[Start of section]
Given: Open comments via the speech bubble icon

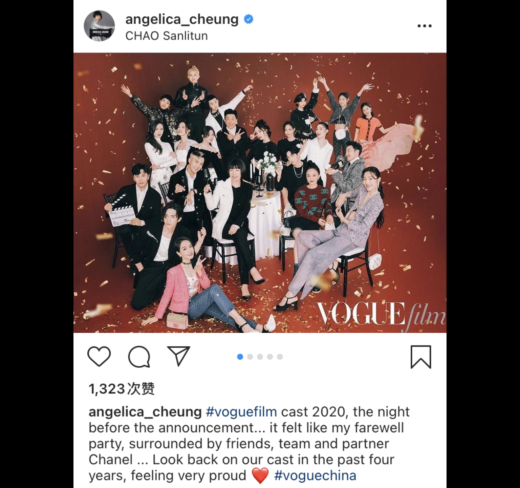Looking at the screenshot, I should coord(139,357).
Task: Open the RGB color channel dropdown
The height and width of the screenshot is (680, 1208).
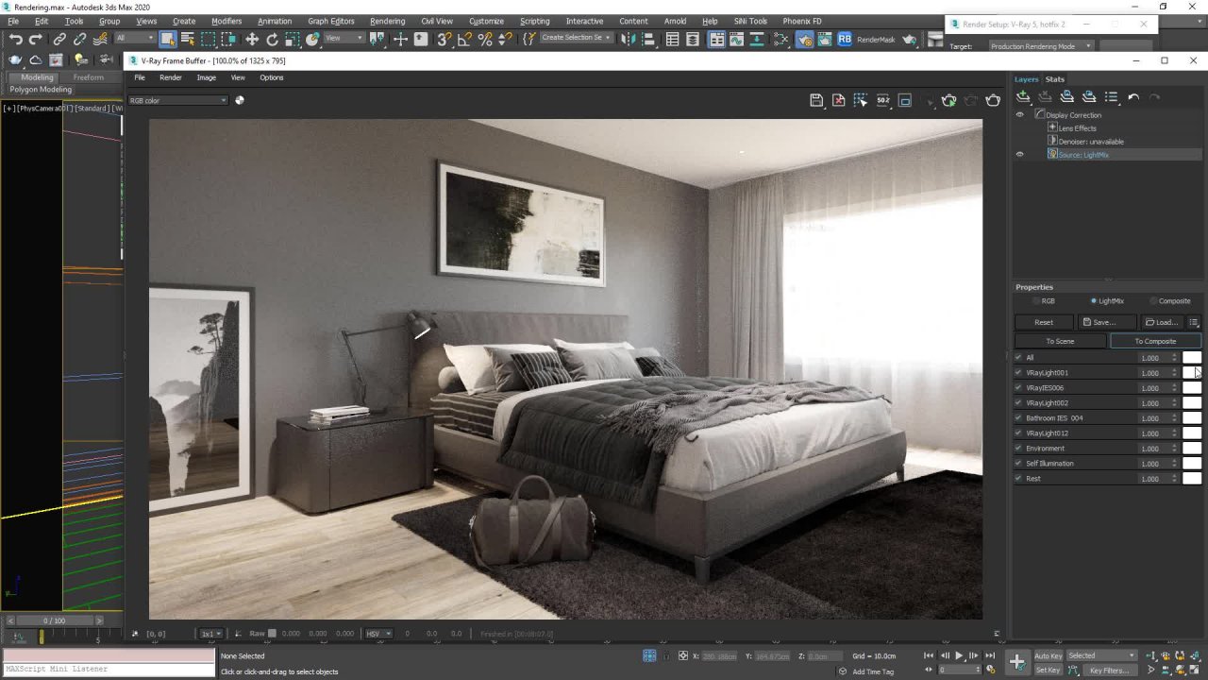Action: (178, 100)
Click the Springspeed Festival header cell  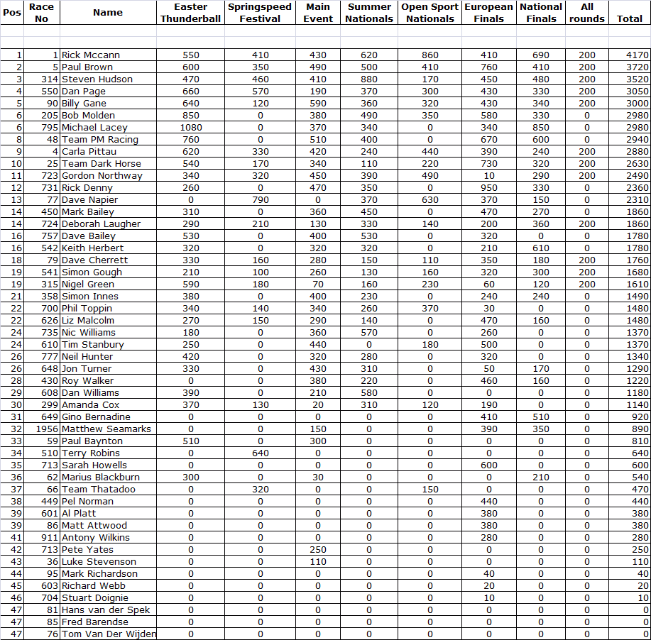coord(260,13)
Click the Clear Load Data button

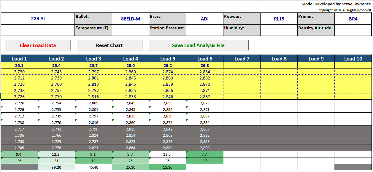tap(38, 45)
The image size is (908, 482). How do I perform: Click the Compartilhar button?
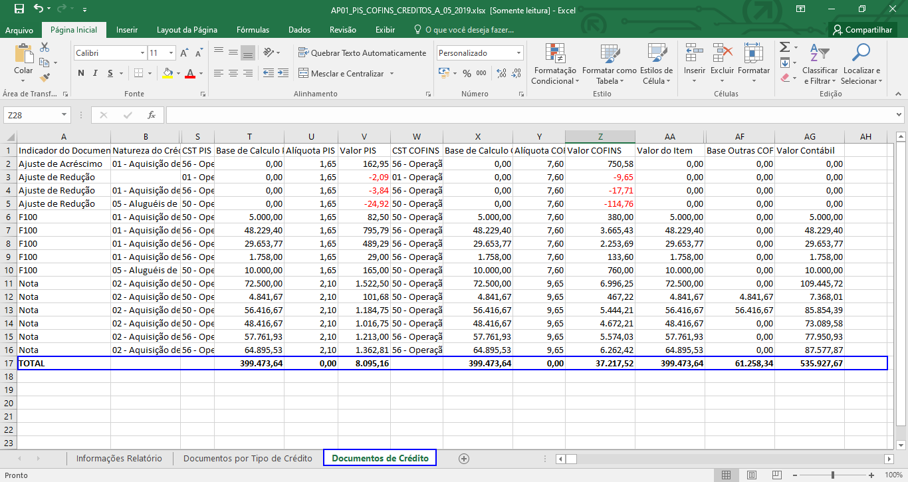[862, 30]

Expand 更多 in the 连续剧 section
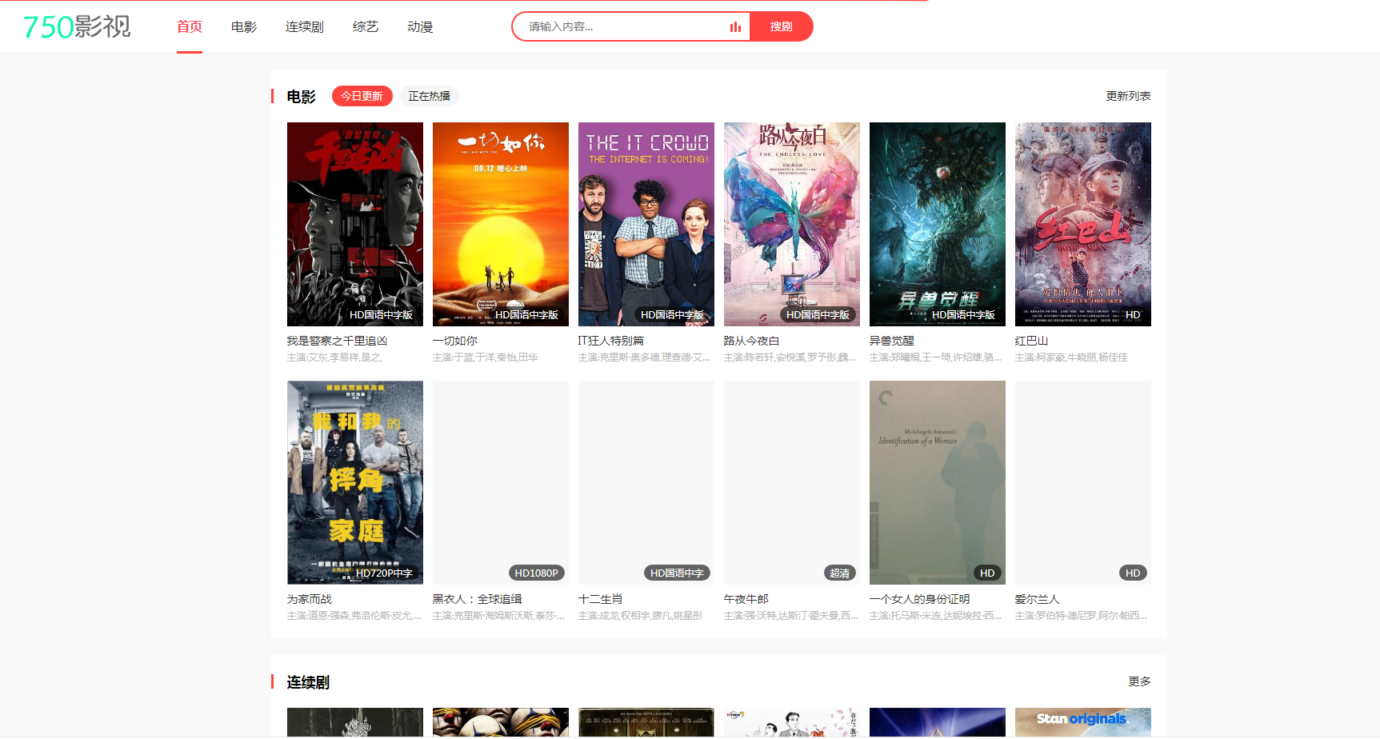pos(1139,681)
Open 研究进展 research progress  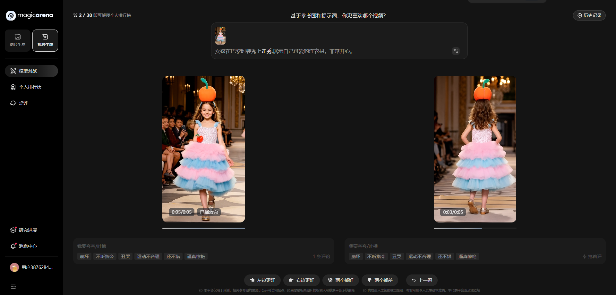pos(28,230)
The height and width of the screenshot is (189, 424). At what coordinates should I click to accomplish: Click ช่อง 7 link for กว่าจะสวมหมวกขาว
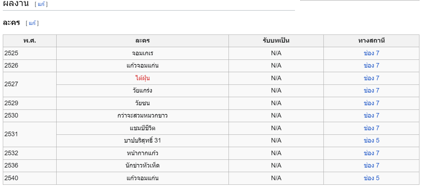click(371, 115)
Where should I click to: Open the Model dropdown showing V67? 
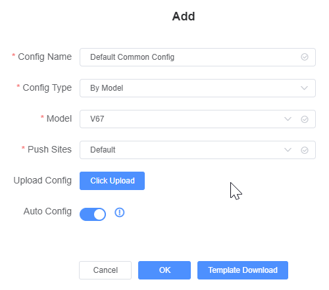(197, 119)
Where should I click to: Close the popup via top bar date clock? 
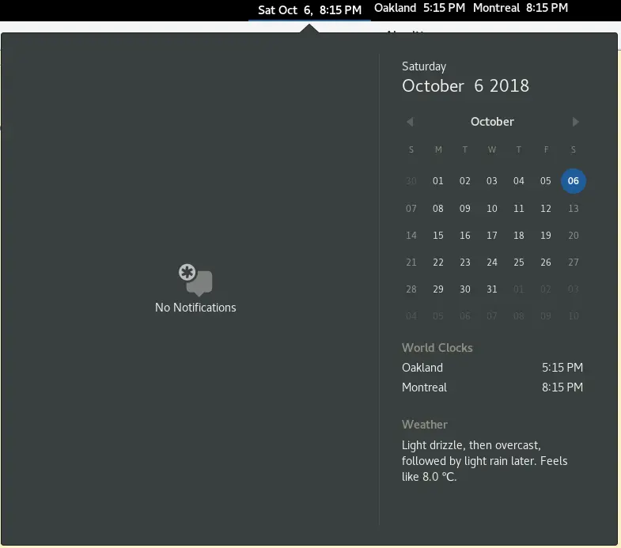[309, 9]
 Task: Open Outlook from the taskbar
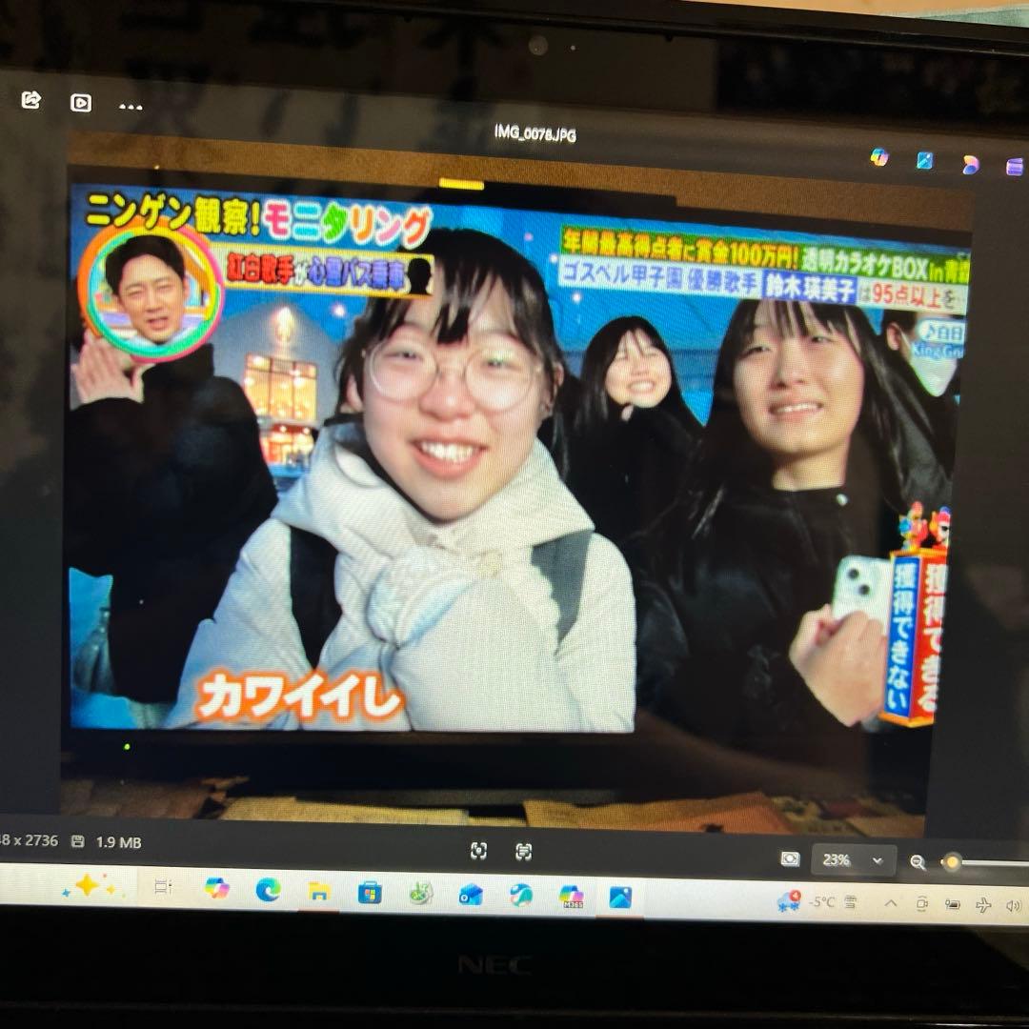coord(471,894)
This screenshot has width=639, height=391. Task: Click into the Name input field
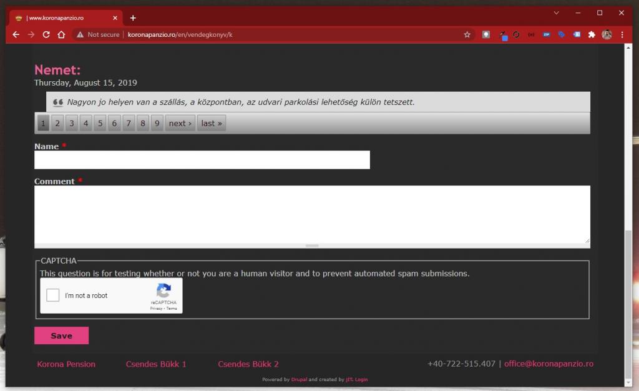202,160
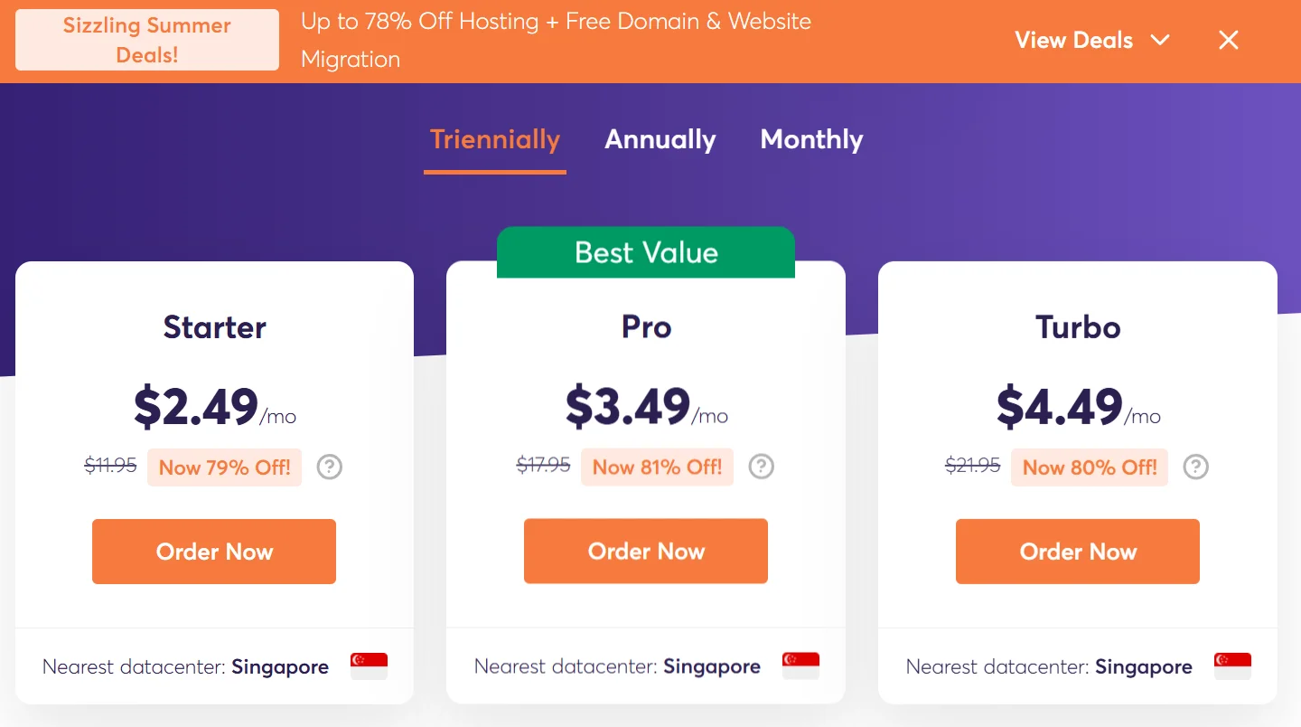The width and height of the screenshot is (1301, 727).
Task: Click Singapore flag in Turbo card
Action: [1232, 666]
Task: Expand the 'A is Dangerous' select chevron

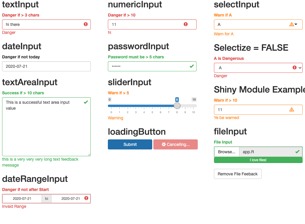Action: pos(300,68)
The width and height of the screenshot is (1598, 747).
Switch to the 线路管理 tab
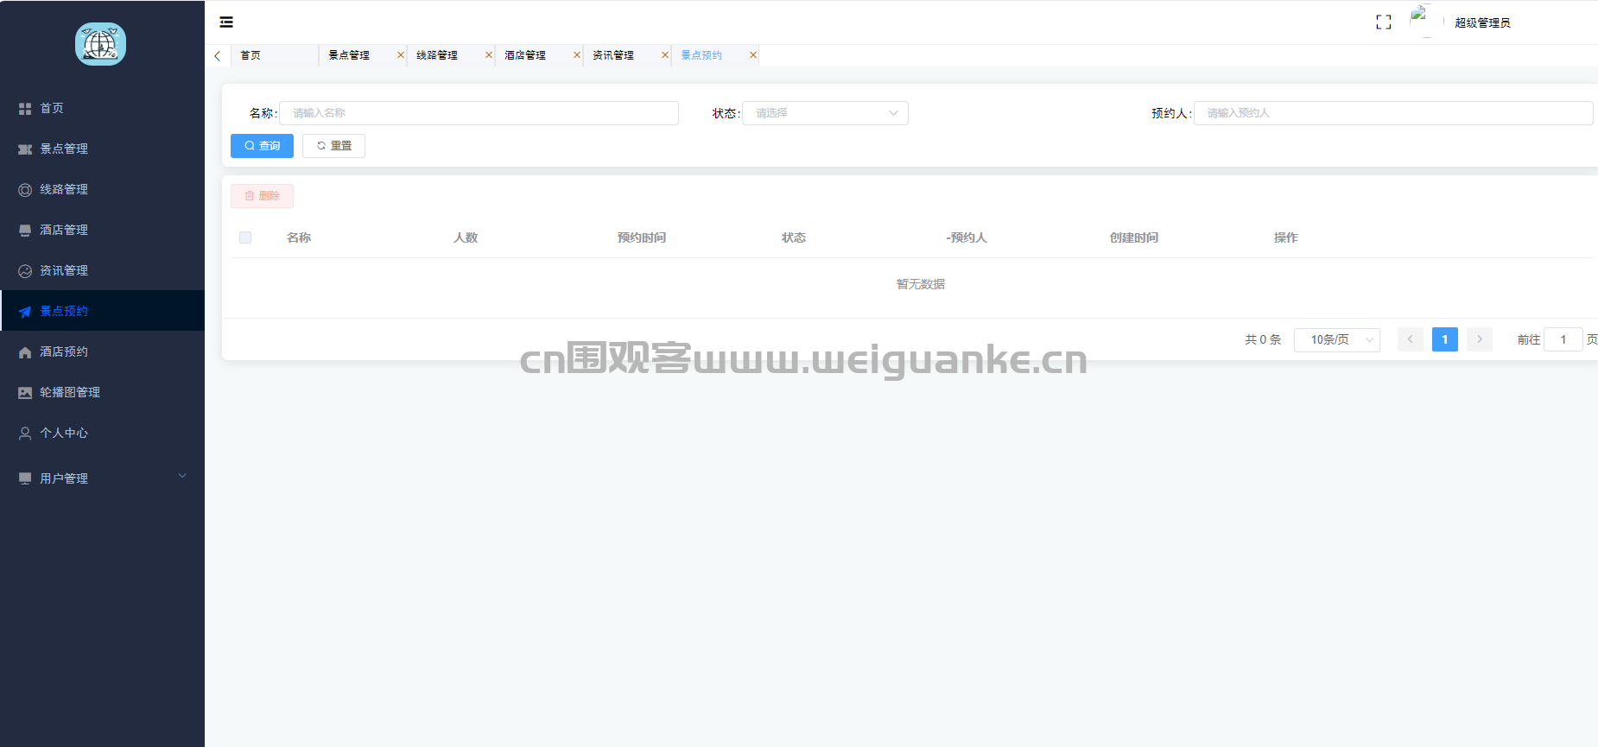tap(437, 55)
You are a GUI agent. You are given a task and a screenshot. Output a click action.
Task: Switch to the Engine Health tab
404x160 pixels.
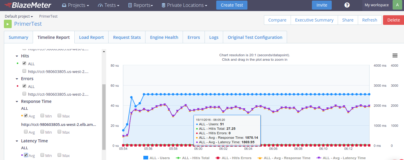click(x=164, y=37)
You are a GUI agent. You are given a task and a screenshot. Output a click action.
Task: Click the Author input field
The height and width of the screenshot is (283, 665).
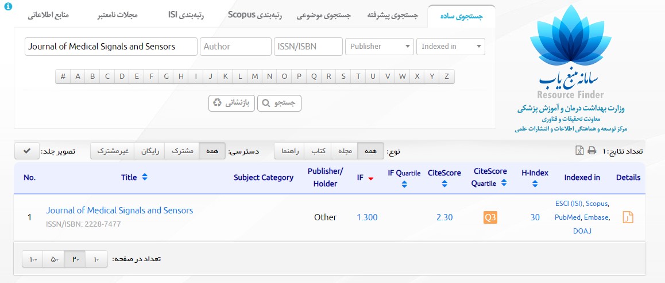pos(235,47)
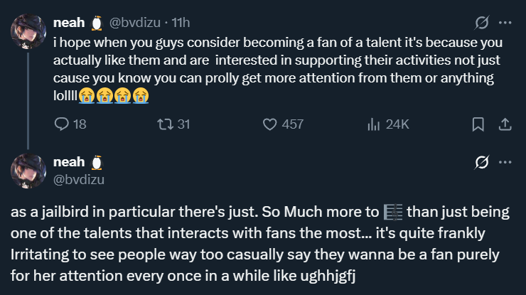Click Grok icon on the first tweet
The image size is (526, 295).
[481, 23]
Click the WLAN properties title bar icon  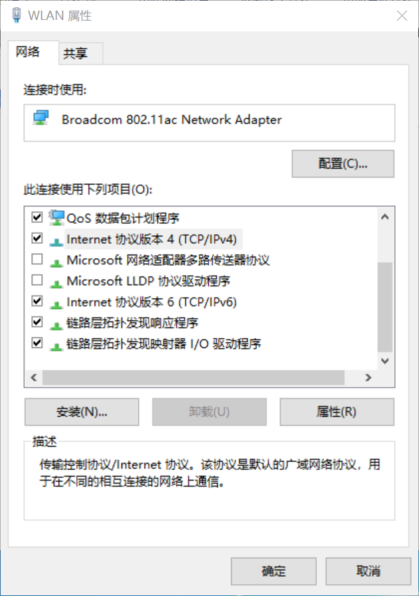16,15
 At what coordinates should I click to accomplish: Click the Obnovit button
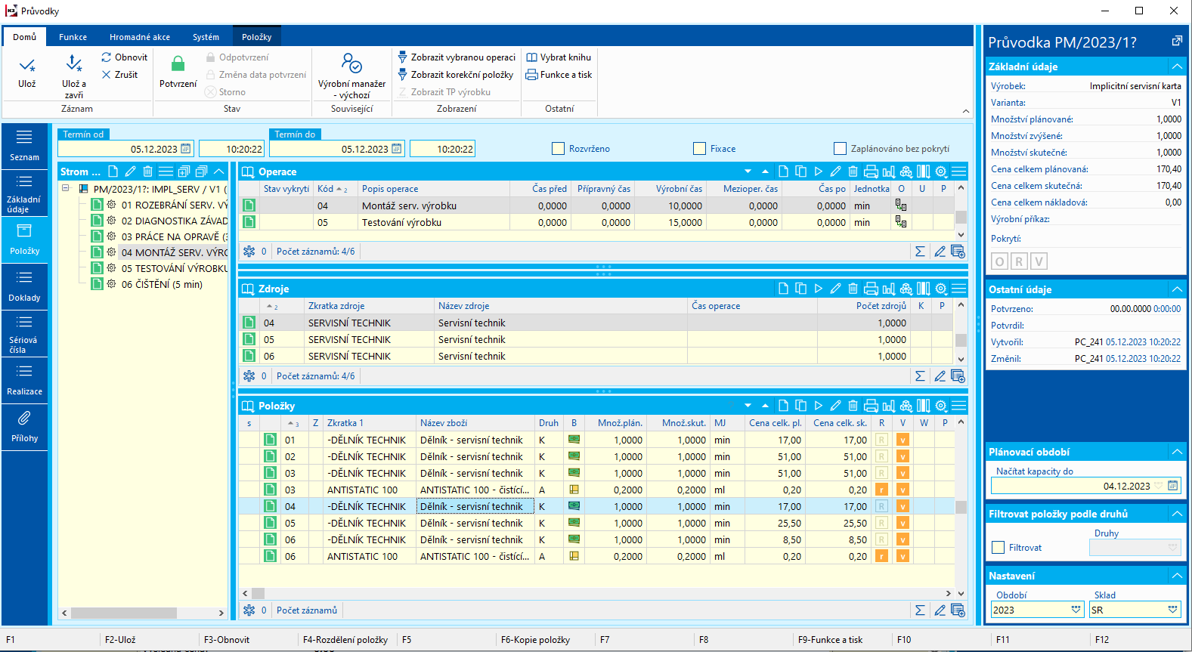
[End of section]
Please set down, exactly and with no pictures, the lines in the entries above starting at the one holding "Where should I click to: Close" and ending at the one holding "Task: Click the Author input field", ends included.

Where should I click to: Close the popup via top bar date clock? 
[309, 9]
 Task: Open Outlook from the taskbar
coord(471,894)
This screenshot has width=639, height=391. Task: Click into the Name input field
202,160
The width and height of the screenshot is (1301, 727).
Task: Click Singapore flag in Turbo card
Action: [1232, 666]
Task: Expand the 'A is Dangerous' select chevron

Action: pos(300,68)
The width and height of the screenshot is (1598, 747).
Switch to the 线路管理 tab
tap(437, 55)
You are a GUI agent. You are given a task and a screenshot. Output a click action.
Task: Switch to the Engine Health tab
404x160 pixels.
click(x=164, y=37)
You are a GUI agent. You are given a task and a screenshot. Output a click action.
Task: Click the Author input field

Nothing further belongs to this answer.